Laut Anklage war der 52-Jährige auf Blutrache aus, um die Familienehre wiederherzustellen. In der tschetschenischen Community dürfte sich das herumgesprochen haben. Jedenfalls geriet der zutiefst verletzte Tschetschene im April 2021 an einen Mann, den er als Killer ansah und bei dem er einen Anschlag auf den Blogger bestellt haben soll. In Wahrheit handelte es sich dabei um einen verdeckten Ermittler der slowakischen Polizei, der sich mit seinen österreichischen Kollegen kurzgeschlossen hatte.

Diesem erteilte der Angeklagte via WhatsApp und bei zwei Treffen auf einem Supermarktparkplatz in Wien genaue Anweisungen, was mit dem Blogger zu geschehen habe. Der 52-Jährige wünschte sich konkret das Anbringen eines Sprengsatzes am Pkw des Bloggers, die Explosion sollte diesem „den Kopf abreißen“, aber sonst keine Menschen verletzen.

Auftrag sei nur „Spiel“ gewesen

Der Angeklagte versuchte in seiner Beschuldigteneinvernahme, die Geschworenen davon zu überzeugen, dass er keinen Mord im Sinn hatte. Der verdeckte Ermittler habe ihm diesen „angeboten. Er hat begonnen zu spielen, ich habe mitgespielt“. Sein Anliegen sei es gewesen, eine Bestätigung dafür zu bekommen, dass sein langjähriger Feind hinter der Videoveröffentlichung stand, die seine Familie beleidigt habe.

„Ich wusste genau, dass das kein Auftragskiller ist“, schwor der 52-Jährige. Er habe sich auf „ein Spiel eingelassen“, einen Anschlag habe er niemals beabsichtigt: „Mein Plan war, mich mit Gemüseanbau, mit Cherrytomaten zu beschäftigen.“ „Es war nicht ernst gemeint“, sagte auch sein Verteidiger. Das sei auch deshalb ersichtlich, weil der vermeintliche Killer „nicht einen einzigen Euro bekommen hat“.

Verdeckter Ermittler erhielt kein Geld

Der verdeckte Ermittler wurde per Videokonferenz mit der Slowakei als Zeuge vernommen. „Nachdem er gespürt hat, dass er mir vertrauen kann, hat er gesagt, dass ich dem Opfer den Kopf abreißen soll“, schilderte der vermeintliche Killer. Der Angeklagte habe ihm erklärt, „dass von dem Opfer nix übrig bleiben soll“. Er habe in weiterer Folge ein Foto des Opfers, dessen Adresse und einen Lageplan der Wohnung erhalten: „Mir war von Anfang an klar, dass der Angeklagte das ernst meint.“ Nach dem zweiten persönlichen Treffen habe es dann keinen Kontakt mehr gegeben, weil die in Aussicht gestellten 50.000 Euro nicht übergeben wurden.

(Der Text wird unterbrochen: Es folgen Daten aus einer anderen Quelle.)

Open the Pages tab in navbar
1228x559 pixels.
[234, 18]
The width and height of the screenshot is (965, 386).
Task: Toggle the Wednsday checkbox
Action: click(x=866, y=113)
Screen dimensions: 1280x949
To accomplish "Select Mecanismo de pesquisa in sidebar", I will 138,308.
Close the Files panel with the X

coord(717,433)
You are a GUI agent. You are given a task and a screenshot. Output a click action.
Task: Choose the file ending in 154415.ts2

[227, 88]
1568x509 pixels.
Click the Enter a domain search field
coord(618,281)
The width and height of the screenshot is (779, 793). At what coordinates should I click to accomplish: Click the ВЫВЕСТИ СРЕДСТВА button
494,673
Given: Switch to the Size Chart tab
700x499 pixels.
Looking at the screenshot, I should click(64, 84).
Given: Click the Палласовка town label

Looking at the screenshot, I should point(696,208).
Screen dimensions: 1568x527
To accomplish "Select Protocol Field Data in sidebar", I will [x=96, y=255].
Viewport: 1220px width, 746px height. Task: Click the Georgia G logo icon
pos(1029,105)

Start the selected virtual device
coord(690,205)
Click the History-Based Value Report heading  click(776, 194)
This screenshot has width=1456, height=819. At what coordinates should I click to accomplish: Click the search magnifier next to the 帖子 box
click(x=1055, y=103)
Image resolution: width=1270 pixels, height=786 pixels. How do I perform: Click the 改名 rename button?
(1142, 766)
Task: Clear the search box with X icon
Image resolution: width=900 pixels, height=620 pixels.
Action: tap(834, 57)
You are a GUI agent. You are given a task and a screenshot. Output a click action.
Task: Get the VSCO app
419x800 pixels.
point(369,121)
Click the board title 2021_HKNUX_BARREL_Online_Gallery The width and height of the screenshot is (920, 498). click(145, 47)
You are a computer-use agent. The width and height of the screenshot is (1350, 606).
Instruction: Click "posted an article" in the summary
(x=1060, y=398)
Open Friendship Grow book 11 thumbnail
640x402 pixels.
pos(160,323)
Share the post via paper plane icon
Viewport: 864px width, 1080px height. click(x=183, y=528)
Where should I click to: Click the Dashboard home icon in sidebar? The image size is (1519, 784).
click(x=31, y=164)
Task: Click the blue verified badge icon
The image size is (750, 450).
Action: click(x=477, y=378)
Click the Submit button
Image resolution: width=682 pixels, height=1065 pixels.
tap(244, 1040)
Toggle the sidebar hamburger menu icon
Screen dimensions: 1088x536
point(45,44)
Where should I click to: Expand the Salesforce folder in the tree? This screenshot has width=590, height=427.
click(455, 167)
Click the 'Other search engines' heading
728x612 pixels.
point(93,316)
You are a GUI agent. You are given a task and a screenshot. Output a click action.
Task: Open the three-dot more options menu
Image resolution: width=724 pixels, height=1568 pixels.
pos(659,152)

Der Blogger erhellte im Anschluss ein wenig die Hintergründe. Er habe den Angeklagten ursprünglich im Verdacht gehabt, in den Mord eines im Juli 2020 in Gerasdorf erschossenen Tschetschenen verwickelt gewesen zu sein. Dieser habe darauf ein ihn kränkendes Foto gepostet, worauf er mit seinem Video geantwortet habe, berichtete der Blogger. Angst habe er vor dem Angeklagten keine gehabt.